All of lore.kernel.org
 help / color / mirror / Atom feed
* Re: + syscalls-x86-add-__nr_kcmp-syscall-v8.patch added to -mm tree
@ 2012-02-15 14:36 Oleg Nesterov
  2012-02-15 15:10 ` Cyrill Gorcunov
  2012-02-15 16:06 ` Oleg Nesterov
  0 siblings, 2 replies; 49+ messages in thread
From: Oleg Nesterov @ 2012-02-15 14:36 UTC (permalink / raw)
  To: Cyrill Gorcunov
  Cc: Eric W. Biederman, Pavel Emelyanov, Andrey Vagin,
	KOSAKI Motohiro, Ingo Molnar, H. Peter Anvin, Thomas Gleixner,
	Glauber Costa, Andi Kleen, Tejun Heo, Matt Helsley, Pekka Enberg,
	Eric Dumazet, Vasiliy Kulikov, Alexey Dobriyan, Valdis.Kletnieks,
	Michal Marek, Frederic Weisbecker, Andrew Morton, linux-kernel

> +/* The caller must have pinned the task */
> +static struct file *
> +get_file_raw_ptr(struct task_struct *task, unsigned int idx)
> +{
> +	struct fdtable *fdt;
> +	struct file *file;
> +
> +	spin_lock(&task->files->file_lock);

task->files can be NULL, we can race with exit_files().

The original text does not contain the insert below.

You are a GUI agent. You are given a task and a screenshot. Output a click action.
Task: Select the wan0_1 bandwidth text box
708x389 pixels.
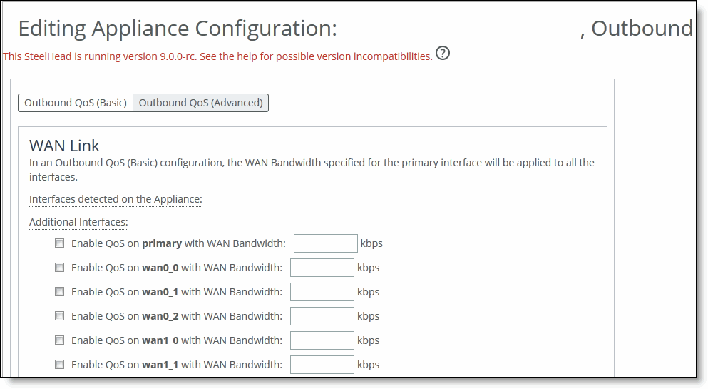322,292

> +	fdt = files_fdtable(task->files);
> +	if (idx < fdt->max_fds)
> +		file = fdt->fd[idx];

You can probably rely on rcu instead of ->file_lock, but this is minor.

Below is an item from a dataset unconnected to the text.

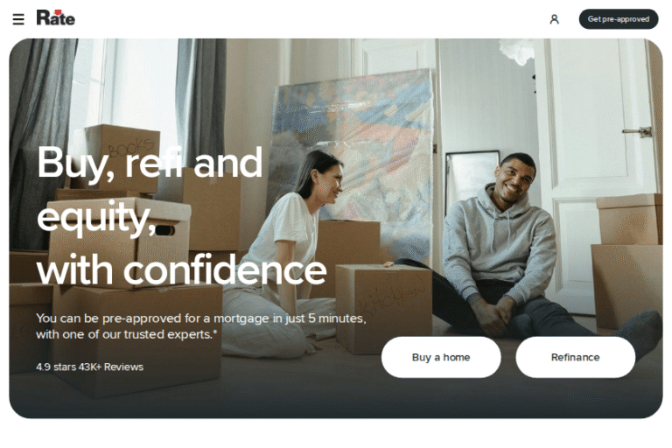The width and height of the screenshot is (672, 448).
Task: Click the white door handle in the photo
Action: coord(639,131)
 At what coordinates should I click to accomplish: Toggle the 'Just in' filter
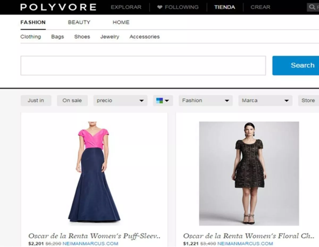pos(36,101)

> +SYSCALL_DEFINE5(kcmp, pid_t, pid1, pid_t, pid2, int, type,
> +		unsigned long, idx1, unsigned long, idx2)
> +{
> +	struct task_struct *task1, *task2;
> +	int ret;
> +
> +	rcu_read_lock();
> +
> +	/*
> +	 * Tasks are looked up in caller's PID namespace only.
> +	 */
> +	task1 = find_task_by_vpid(pid1);
> +	task2 = find_task_by_vpid(pid2);
> +	if (!task1 || !task2)
> +		goto err_no_task;
> +
> +	get_task_struct(task1);
> +	get_task_struct(task2);
> +
> +	rcu_read_unlock();
> +
> +	/*
> +	 * One should have enough rights to inspect task details.
> +	 */
> +	if (!ptrace_may_access(task1, PTRACE_MODE_READ) ||
> +	    !ptrace_may_access(task2, PTRACE_MODE_READ)) {
> +		ret = -EACCES;

Well, probably this is fine... but may be you can add a comment.
The task can change its credentials right after ptrace_may_access()
succeeds. This _looks_ wrong, perhaps it makes sense to  add the
"we do not care" note.

Oleg.


^ permalink raw reply	[flat|nested] 49+ messages in thread
* + syscalls-x86-add-__nr_kcmp-syscall-v8.patch added to -mm tree
@ 2012-02-14 23:15 akpm
  0 siblings, 0 replies; 49+ messages in thread
From: akpm @ 2012-02-14 23:15 UTC (permalink / raw)
  To: mm-commits
  Cc: gorcunov, adobriyan, andi, avagin, ebiederm, eric.dumazet,
	fweisbec, glommer, hpa, kosaki.motohiro, matthltc, mingo, mmarek,
	penberg, segoon, tglx, tj, xemul


The patch titled
     Subject: syscalls, x86: add __NR_kcmp syscall
has been added to the -mm tree.  Its filename is
     syscalls-x86-add-__nr_kcmp-syscall-v8.patch

Before you just go and hit "reply", please:
   a) Consider who else should be cc'ed
   b) Prefer to cc a suitable mailing list as well
   c) Ideally: find the original patch on the mailing list and do a
      reply-to-all to that, adding suitable additional cc's

*** Remember to use Documentation/SubmitChecklist when testing your code ***

The -mm tree is included into linux-next and is updated
there every 3-4 working days

------------------------------------------------------
From: Cyrill Gorcunov <gorcunov@openvz.org>
Subject: syscalls, x86: add __NR_kcmp syscall

While doing the checkpoint-restore in the user space one need to determine
whether various kernel objects (like mm_struct-s of file_struct-s) are
shared between tasks and restore this state.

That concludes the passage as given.